The Atacama Cosmology Telescope: Semi-Analytic Covariance Matrices for the DR6 CMB Power Spectra
Zachary Atkins, Zack Li, David Alonso, J. Richard Bond, Erminia Calabrese, Adriaan J. Duivenvoorden, Jo Dunkley, Serena Giardiello, Carlos Hervías-Caimapo, J. Colin Hill, Hidde T. Jense, Joshua Kim, Michael D. Niemack, Lyman Page, Adrien La Posta, Thibaut Louis, Kavilan Moodley, Thomas W. Morris, Sigurd Naess, Cristóbal Sifón, Edward J. Wollack
TL;DR
The paper develops a semi-analytic covariance pipeline for ACT DR6 power spectra by extending the MASTER framework to accommodate inhomogeneous survey depth and atmosphere-driven noise.

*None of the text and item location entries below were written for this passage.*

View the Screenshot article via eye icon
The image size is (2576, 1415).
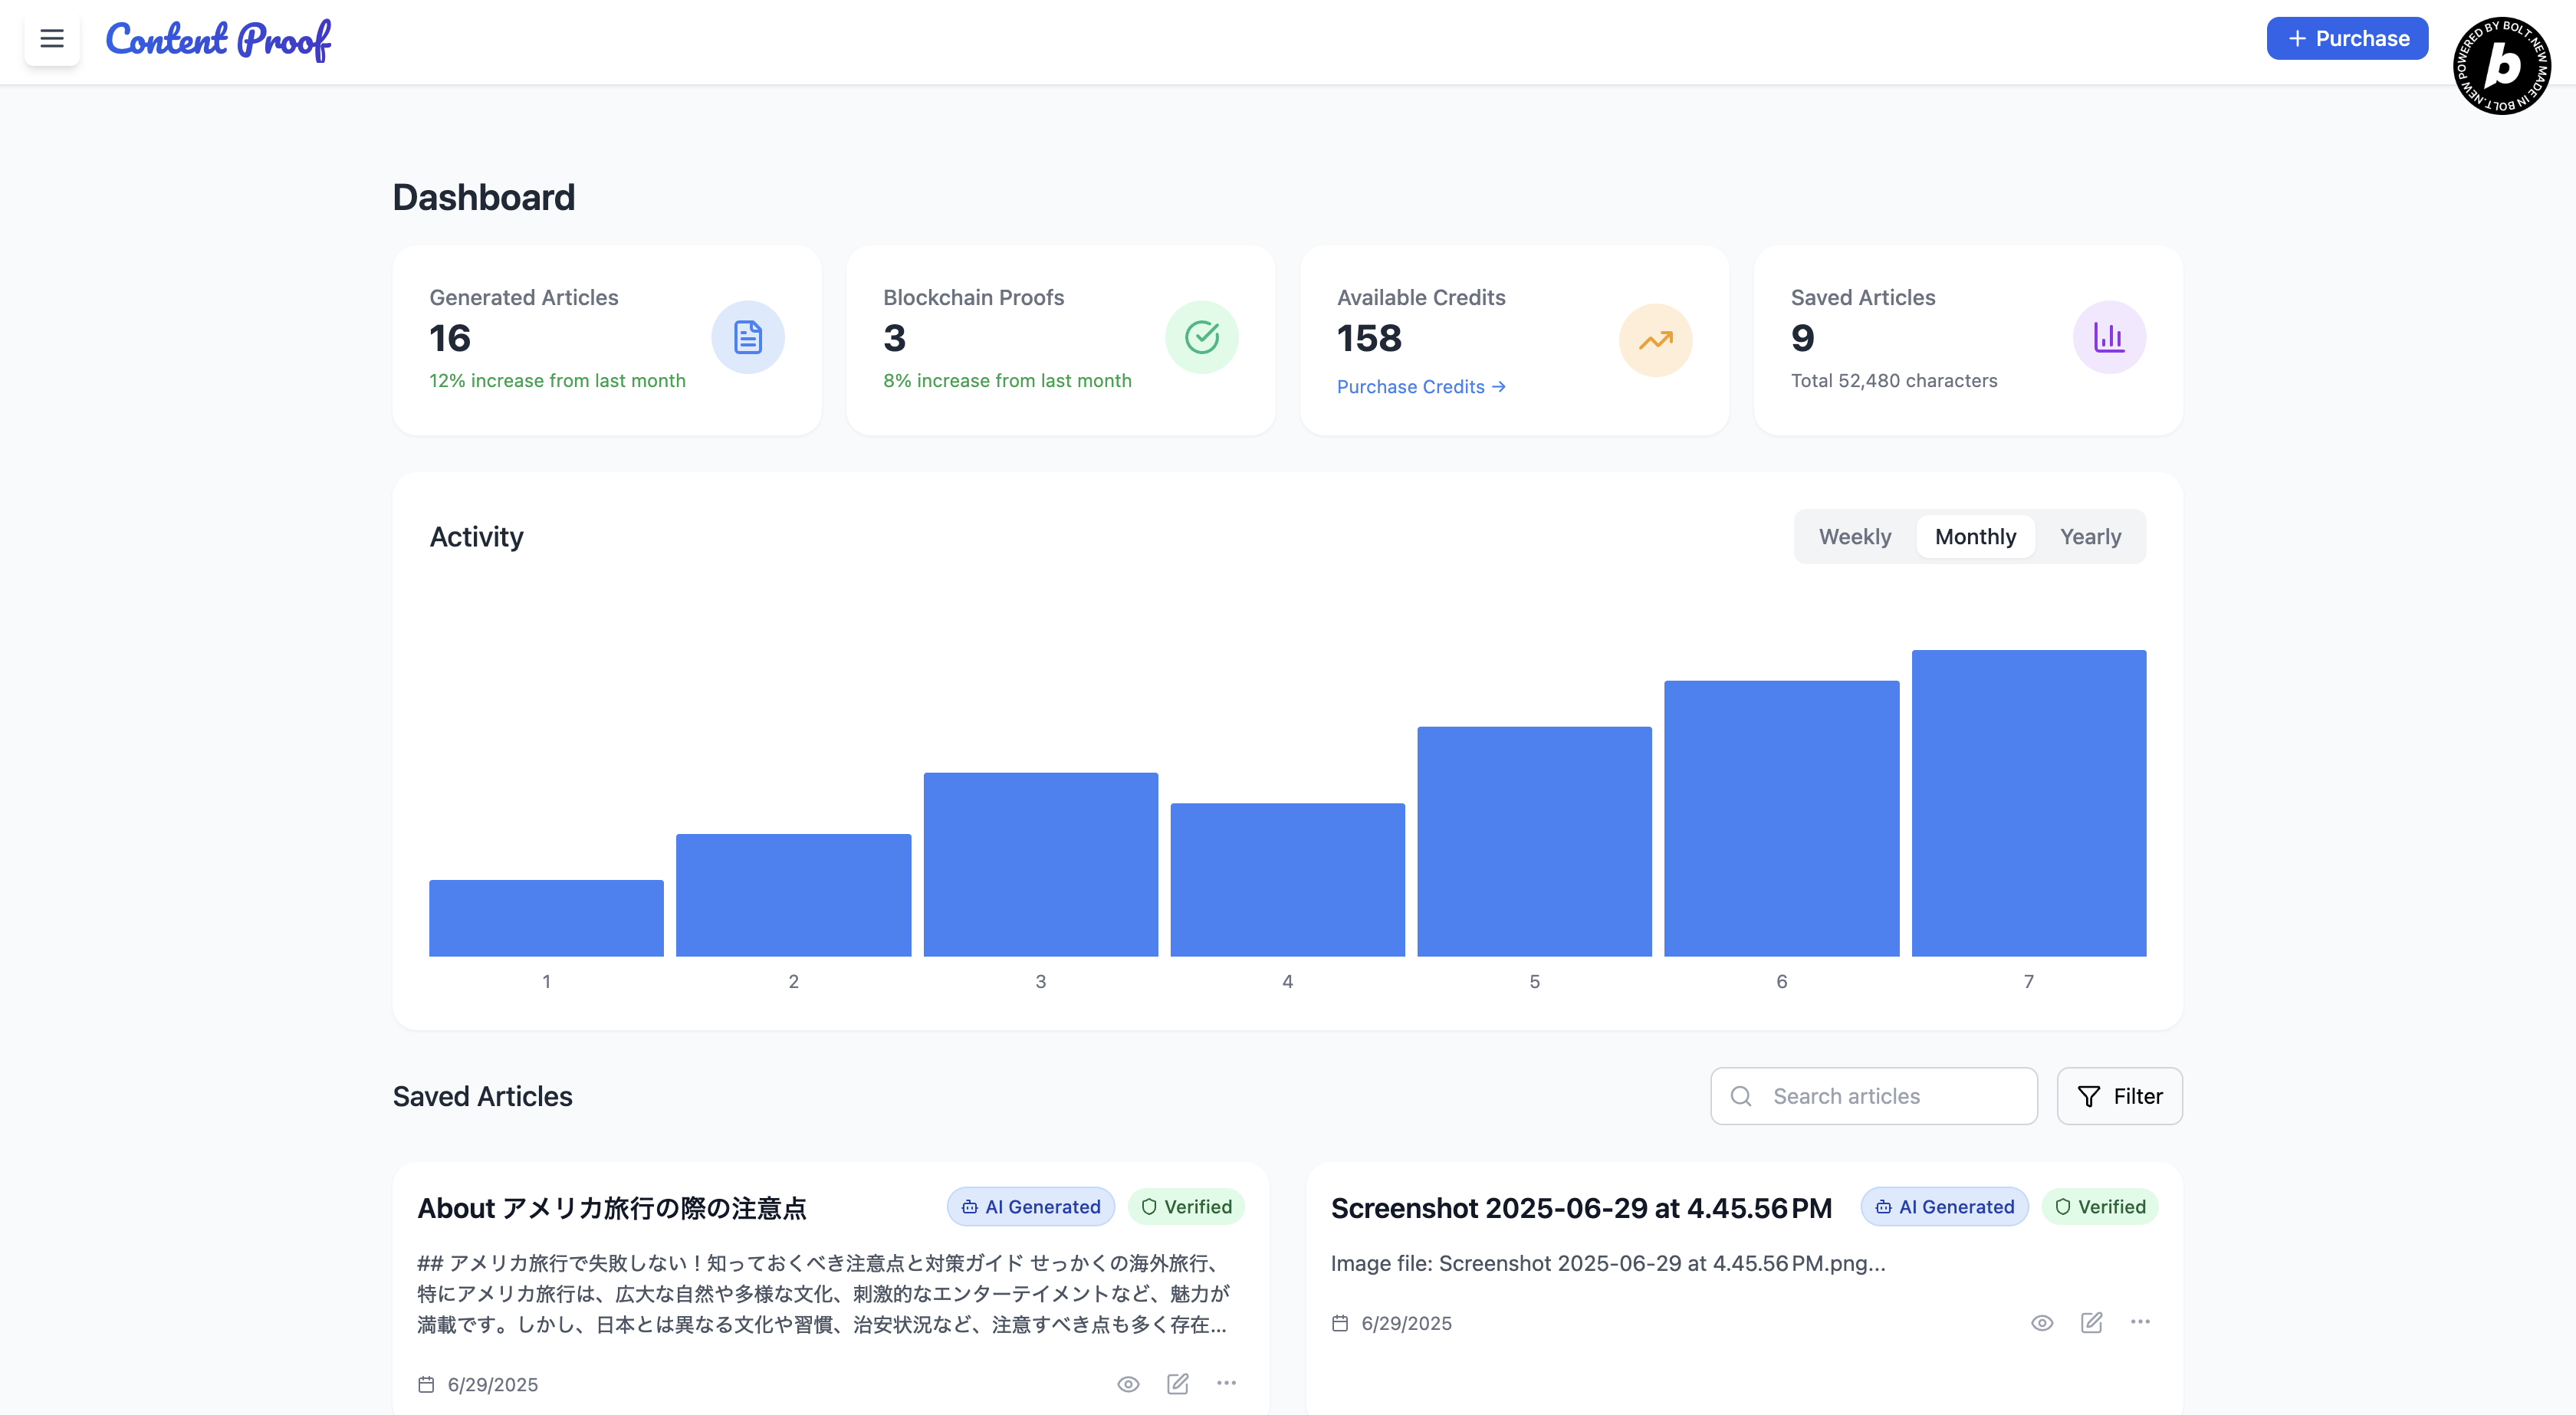pyautogui.click(x=2042, y=1323)
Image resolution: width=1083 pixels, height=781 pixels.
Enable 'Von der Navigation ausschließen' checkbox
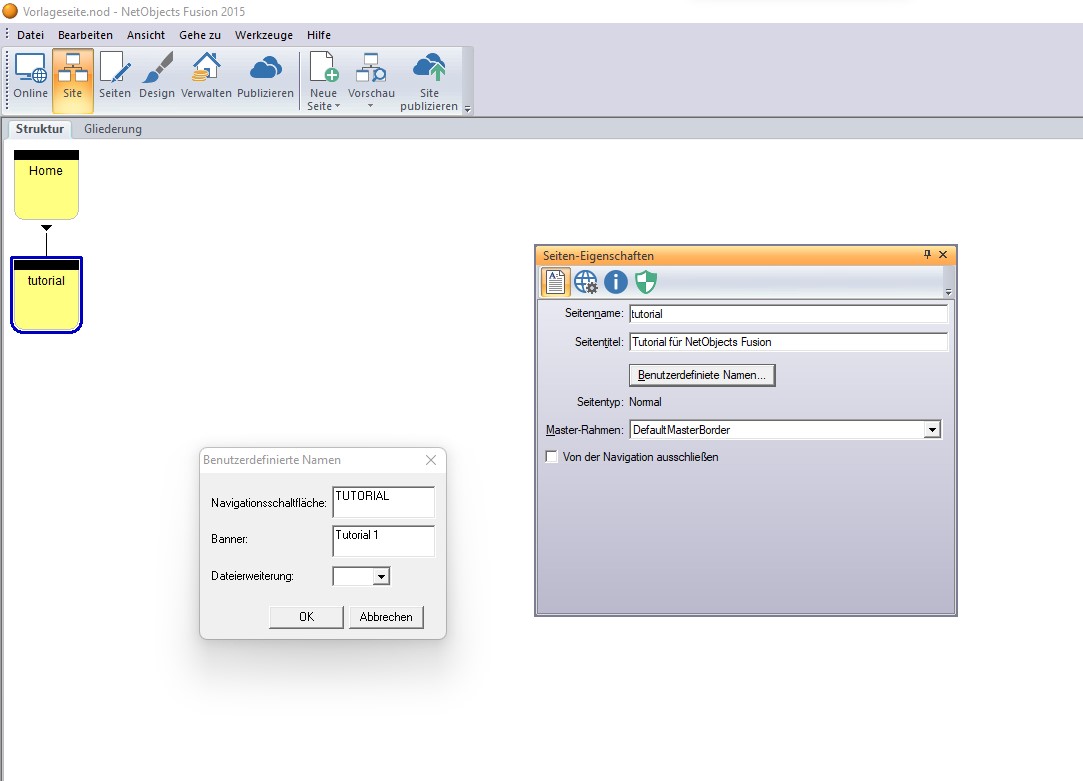point(551,457)
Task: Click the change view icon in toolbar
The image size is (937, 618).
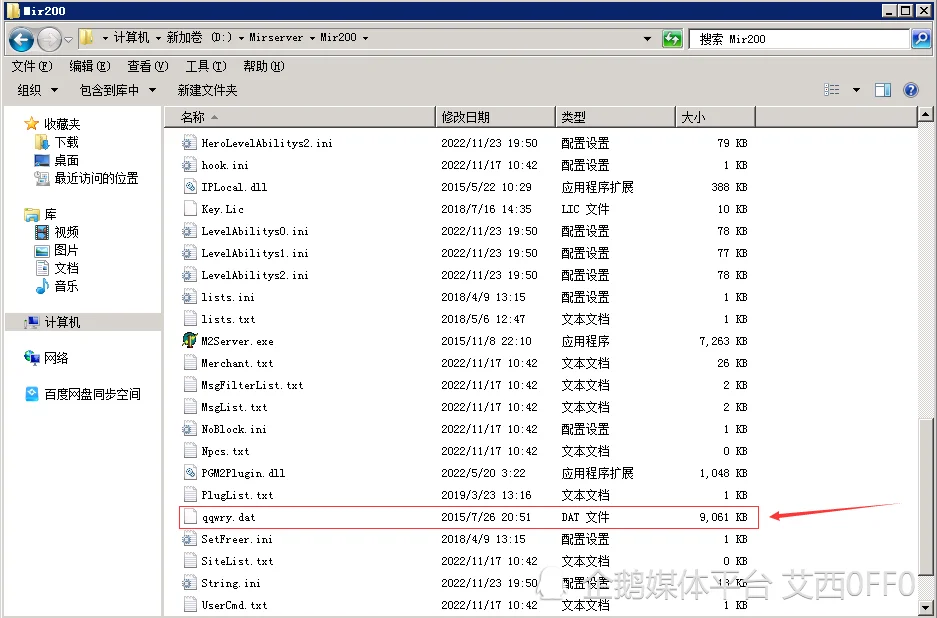Action: (x=832, y=90)
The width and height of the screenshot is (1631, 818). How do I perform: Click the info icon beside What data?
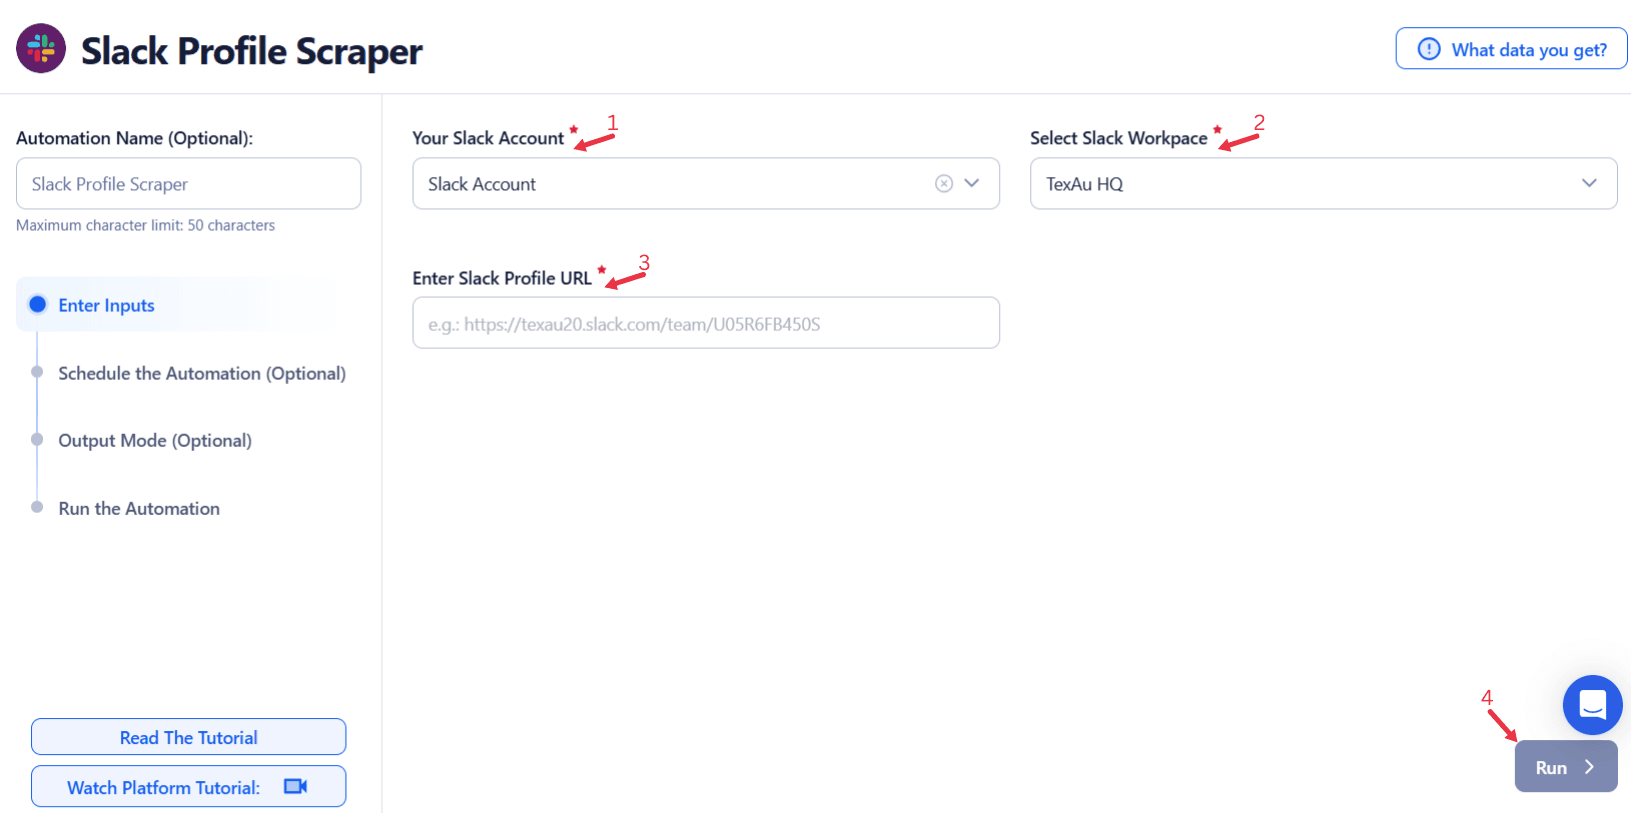tap(1429, 49)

It combines an improved analytic covariance (via INKA and tailored Fourier-space filtering) with full-data Monte Carlo simulations and a novel simulation-based correction to achieve sub-percent agreement with MC covariances. The inhomogeneous approach reduces the required simulation corrections compared to a homogeneous model, enabling robust cosmological inference and offering a framework applicable to future high-resolution CMB experiments like the Simons Observatory. The work clarifies the sources of discrepancy with MC covariances and demonstrates a practical path toward accurate, scalable error modeling in complex CMB datasets.
Abstract
The Atacama Cosmology Telescope Data Release 6 (ACT DR6) power spectrum is expected to provide state-of-the-art cosmological constraints, with an associated need for precise error modeling. In this paper we design, and evaluate the performance of, an analytic covariance matrix prescription for the DR6 power spectrum that sufficiently accounts for the complicated ACT map properties. We use recent advances in the literature to handle sharp features in the signal and noise power spectra, and account for the effect of map-level anisotropies on the covariance matrix. In including inhomogeneous survey depth information, the resulting covariance matrix prescription is structurally similar to that used in the $\textit{Planck}$ Cosmic Microwave Background (CMB) analysis. We quantify the performance of our prescription using comparisons to Monte Carlo simulations, finding better than $3\%$ agreement. This represents an improvement from a simpler, pre-existing prescription, which differs from simulations by $\sim16\%$. We develop a new method to correct the analytic covariance matrix using simulations, after which both prescriptions achieve better than $1\%$ agreement. This correction method outperforms a commonly used alternative, where the analytic correlation matrix is assumed to be accurate when correcting the covariance. Beyond its use for ACT, this framework should be applicable for future high resolution CMB experiments including the Simons Observatory (SO).